When milk volume seems to drop off is when women return to work (about 6 weeks after delivery). A lot changes at this time. They may now be pumping, and this is less effective at stimulating milk production. The baby may still develop some nipple confusion, further compounding the issue. The baby may be sleeping better throughout the night and feeding less thoughout the day, resulting in fewer feedings; and busy mothers at work may not be adequately hydrating. These events will often lead to a call to the lactation consultant for advice, where galactagogues, higher-powered pumps, and other non-evidenced based advice will be given. But one key question will be asked, “Did you start any birth control?” Of course, most women have started birth control at about the time they return to work, so birth control is immediately offered as the reason for breast milk failure.

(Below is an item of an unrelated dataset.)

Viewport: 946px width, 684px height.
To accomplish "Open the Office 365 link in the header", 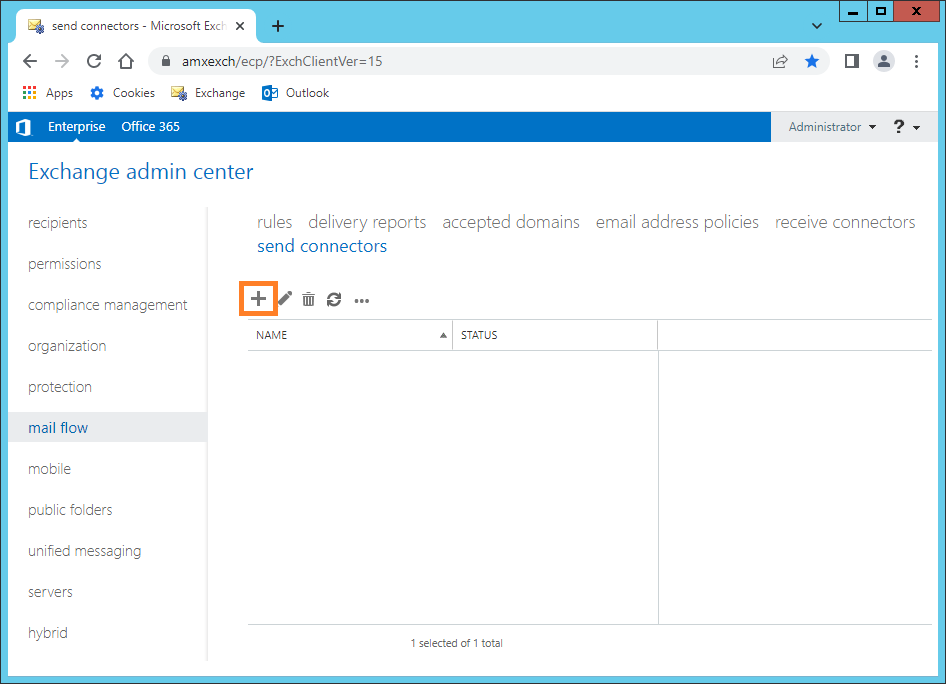I will pos(150,127).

  • Immediate (or delayed) use of the Nexplanon does not affect breastfeeding volume.
  • Neither the hormonal IUDs nor the copper IUD affect breastfeeding.
  • The use of combined oral contraceptives does not affect breastfeeding volume or breastfeeding continuation rates.

Stop blaming the birth control! We haven’t believed that OCPs affect breastfeeding since the 1970s, at least in the scientific literature. What we do know is that these methods of contraception are all superior to lactation amenorrhea. I have delivered several babies because a lactation consultant repeated incorrect advice from forty years ago.

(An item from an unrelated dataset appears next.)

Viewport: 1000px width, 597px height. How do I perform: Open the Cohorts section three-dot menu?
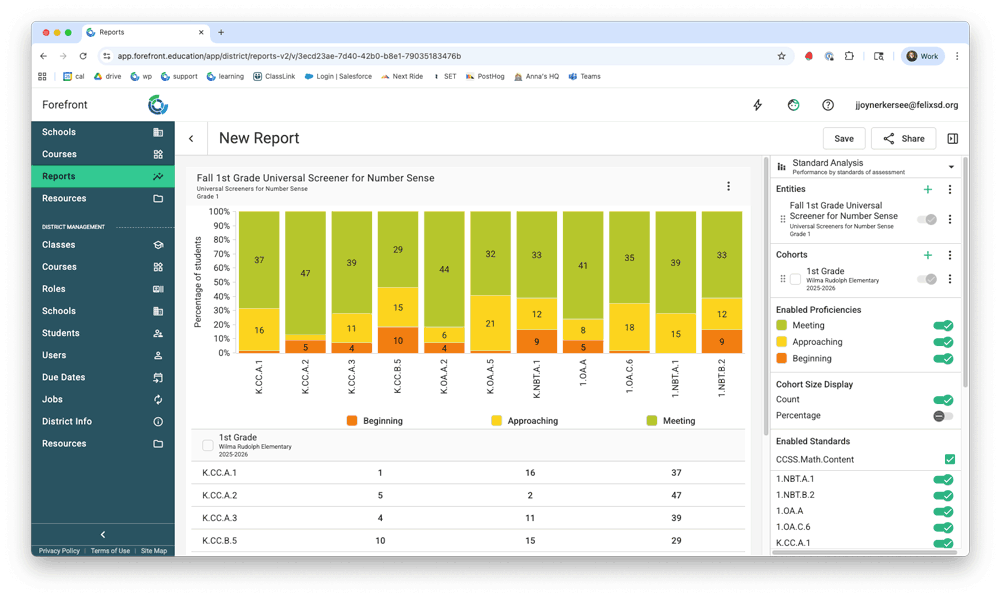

I could go on. Many lactation consultants offer advice for transient problems; since the problem is transient, then whatever strategy is suggested works. This then provides positive feedback, and the collection of suggested remedies becomes larger and larger. This is the basis of all anecdotal medicine: you can treat almost any self-limited condition without almost any intervention with success.

So breastfeeding is not a disease. Stop treating it like one.

Before I get too carried away, I should tell you that some of my favorite people in the world are lactation consultants. Many do a wonderful and irreplaceable job of helping women become milk-pros. Here are some benefits of a good lactation consultant:

  • They provide comfort and assistance.
  • They provide education.
  • They provide reassurance to nervous moms.
  • They help women understand which problems are normal experiences versus diseased states (mostly the baby not eating well as evidenced by urine output, stools, and weight gain or loss or mastitis).
  • They understand that pumping is only required when mom is separated from baby. The mom may need education regarding proper handling, storage and administration of pumped milk.
  • They provide comfort measures regarding engorgement (encourage the baby latching, acetaminophen, expressing milk sparingly, only if engorgement is unbearable).
  • They provide education regarding how to properly clean bottles/pump equipment.
  • They provide comfort measures regarding sore nipples (breast shells, nipple shields).
  • They give assistance with proper latching of a newborn or positioning for the mother’s comfort.
  • The give assistance and education with proper supplementation with formula if it is required.

Breastfeeding is a normal process and lactation consultants, more than anything, should normalize the process and encourage it, not treat it like a disease.